## Work required
Copy every line of the items below verbatim, from the first to the last.
Start of Extracted data
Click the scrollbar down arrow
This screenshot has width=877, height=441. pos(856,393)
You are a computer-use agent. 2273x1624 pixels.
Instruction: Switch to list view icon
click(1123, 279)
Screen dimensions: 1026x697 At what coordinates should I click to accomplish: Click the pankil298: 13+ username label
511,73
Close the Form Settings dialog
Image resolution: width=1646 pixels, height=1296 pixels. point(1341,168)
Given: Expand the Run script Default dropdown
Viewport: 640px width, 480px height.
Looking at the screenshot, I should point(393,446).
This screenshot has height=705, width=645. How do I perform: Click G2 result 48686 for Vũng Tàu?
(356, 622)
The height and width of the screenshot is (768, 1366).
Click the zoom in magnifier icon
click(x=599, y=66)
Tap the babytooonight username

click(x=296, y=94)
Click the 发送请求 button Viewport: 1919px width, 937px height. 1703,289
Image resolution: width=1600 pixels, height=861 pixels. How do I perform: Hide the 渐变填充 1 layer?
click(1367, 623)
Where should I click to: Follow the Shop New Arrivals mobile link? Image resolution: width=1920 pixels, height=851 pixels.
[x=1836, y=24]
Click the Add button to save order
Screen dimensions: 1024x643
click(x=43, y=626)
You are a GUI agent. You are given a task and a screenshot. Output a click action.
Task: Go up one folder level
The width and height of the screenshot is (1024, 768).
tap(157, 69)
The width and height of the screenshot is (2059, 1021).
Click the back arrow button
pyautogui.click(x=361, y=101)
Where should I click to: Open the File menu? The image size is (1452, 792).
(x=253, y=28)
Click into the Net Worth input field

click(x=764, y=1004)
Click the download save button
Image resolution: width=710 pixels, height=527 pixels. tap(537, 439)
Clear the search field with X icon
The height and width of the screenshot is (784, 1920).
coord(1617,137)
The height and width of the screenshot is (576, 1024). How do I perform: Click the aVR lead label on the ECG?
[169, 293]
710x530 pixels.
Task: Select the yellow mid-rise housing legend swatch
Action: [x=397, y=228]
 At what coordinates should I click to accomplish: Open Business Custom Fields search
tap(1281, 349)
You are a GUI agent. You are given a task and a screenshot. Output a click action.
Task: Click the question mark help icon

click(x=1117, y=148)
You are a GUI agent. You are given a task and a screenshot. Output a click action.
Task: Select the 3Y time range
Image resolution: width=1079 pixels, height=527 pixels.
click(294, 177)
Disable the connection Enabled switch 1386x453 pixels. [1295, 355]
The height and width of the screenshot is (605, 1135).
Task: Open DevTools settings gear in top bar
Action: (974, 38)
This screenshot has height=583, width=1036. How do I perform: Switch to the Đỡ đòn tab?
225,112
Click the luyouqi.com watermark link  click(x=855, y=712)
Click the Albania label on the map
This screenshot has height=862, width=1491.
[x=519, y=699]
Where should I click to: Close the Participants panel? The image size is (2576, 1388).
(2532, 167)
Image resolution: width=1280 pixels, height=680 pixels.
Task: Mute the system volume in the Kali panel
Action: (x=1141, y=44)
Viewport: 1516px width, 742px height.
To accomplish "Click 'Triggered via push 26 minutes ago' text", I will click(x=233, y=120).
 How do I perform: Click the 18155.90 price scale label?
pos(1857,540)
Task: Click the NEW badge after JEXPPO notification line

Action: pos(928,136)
End of Extracted data
## Result below
Click the scrollbar down arrow
This screenshot has width=877, height=441. pos(856,393)
You are a computer-use agent. 2273x1624 pixels.
Instruction: Switch to list view icon
click(1123, 279)
Screen dimensions: 1026x697 At what coordinates should I click to accomplish: Click the pankil298: 13+ username label
511,73
Close the Form Settings dialog
Image resolution: width=1646 pixels, height=1296 pixels. point(1341,168)
Given: Expand the Run script Default dropdown
Viewport: 640px width, 480px height.
Looking at the screenshot, I should point(393,446).
This screenshot has height=705, width=645. How do I perform: Click G2 result 48686 for Vũng Tàu?
(356, 622)
The height and width of the screenshot is (768, 1366).
Click the zoom in magnifier icon
click(x=599, y=66)
Tap the babytooonight username

click(x=296, y=94)
Click the 发送请求 button Viewport: 1919px width, 937px height. 1703,289
Image resolution: width=1600 pixels, height=861 pixels. How do I perform: Hide the 渐变填充 1 layer?
click(1367, 623)
Where should I click to: Follow the Shop New Arrivals mobile link? Image resolution: width=1920 pixels, height=851 pixels.
[x=1836, y=24]
Click the Add button to save order
Screen dimensions: 1024x643
click(x=43, y=626)
You are a GUI agent. You are given a task and a screenshot. Output a click action.
Task: Go up one folder level
The width and height of the screenshot is (1024, 768).
tap(157, 69)
The width and height of the screenshot is (2059, 1021).
Click the back arrow button
pyautogui.click(x=361, y=101)
Where should I click to: Open the File menu? The image size is (1452, 792).
(x=253, y=28)
Click into the Net Worth input field

click(x=764, y=1004)
Click the download save button
Image resolution: width=710 pixels, height=527 pixels. tap(537, 439)
Clear the search field with X icon
The height and width of the screenshot is (784, 1920).
coord(1617,137)
The height and width of the screenshot is (576, 1024). How do I perform: Click the aVR lead label on the ECG?
[169, 293]
710x530 pixels.
Task: Select the yellow mid-rise housing legend swatch
Action: [x=397, y=228]
 At what coordinates should I click to accomplish: Open Business Custom Fields search
tap(1281, 349)
You are a GUI agent. You are given a task and a screenshot. Output a click action.
Task: Click the question mark help icon

click(x=1117, y=148)
You are a GUI agent. You are given a task and a screenshot. Output a click action.
Task: Select the 3Y time range
Image resolution: width=1079 pixels, height=527 pixels.
click(294, 177)
Disable the connection Enabled switch 1386x453 pixels. [1295, 355]
The height and width of the screenshot is (605, 1135).
Task: Open DevTools settings gear in top bar
Action: (974, 38)
This screenshot has height=583, width=1036. How do I perform: Switch to the Đỡ đòn tab?
225,112
Click the luyouqi.com watermark link  click(x=855, y=712)
Click the Albania label on the map
This screenshot has height=862, width=1491.
[x=519, y=699]
Where should I click to: Close the Participants panel? The image size is (2576, 1388).
(2532, 167)
Image resolution: width=1280 pixels, height=680 pixels.
Task: Mute the system volume in the Kali panel
Action: (x=1141, y=44)
Viewport: 1516px width, 742px height.
To accomplish "Click 'Triggered via push 26 minutes ago' text", I will click(x=233, y=120).
 How do I perform: Click the 18155.90 price scale label?
pos(1857,540)
Task: Click the NEW badge after JEXPPO notification line

Action: pos(928,136)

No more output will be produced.